TASK ITEM:
Please output the stretch of the text below from "There are times, like" through "with dog drama.", copied word for word.

TEXT:
################

There are times, like right now, when I sit down to write and I do it as one of those “summon at will” sessions where I am going to write something, and I have no idea what it is, not even right now. What I would like to write is either the connective tissue between two chapters of my novel, or a scene from the novel that I don’t quite understand as of yet. It came to me just the other day and I would have written it out last night, but no, I had to have horse drama and tire drama punctuated with dog drama.
Elbow has taken me on as her personal trainer and we’ve been walking nearly every day. When I walk for exercise I walk like a man possessed, churning out the miles and working up a sweat. Elbow dithers. She’s got zero chance of every getting out of a house fire because she’ll go back in for something even if she does make it out, and she isn’t going to make it out because there is something she has to do before she can get started doing anything at all. It is no small wonder she didn’t have kids until she was in her thirties. No but really, I can call her half an hour before I arrive and tell her when I am going to get there, and she isn’t ready when I get there. There are some religions that speak of a judgment day, a day of reckoning where everyone will come before some stern looking dude wrapped in a sheet wearing sandals and I can well imagine Elbow being forty minutes late for it and scolding him for trying to rush her.

################

Collected data rows:
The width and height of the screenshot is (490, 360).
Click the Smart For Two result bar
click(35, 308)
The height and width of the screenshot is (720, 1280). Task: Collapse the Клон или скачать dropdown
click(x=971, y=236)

################

REPLY TO THE TASK:
There are times, like right now, when I sit down to write and I do it as one of those “summon at will” sessions where I am going to write something, and I have no idea what it is, not even right now. What I would like to write is either the connective tissue between two chapters of my novel, or a scene from the novel that I don’t quite understand as of yet. It came to me just the other day and I would have written it out last night, but no, I had to have horse drama and tire drama punctuated with dog drama.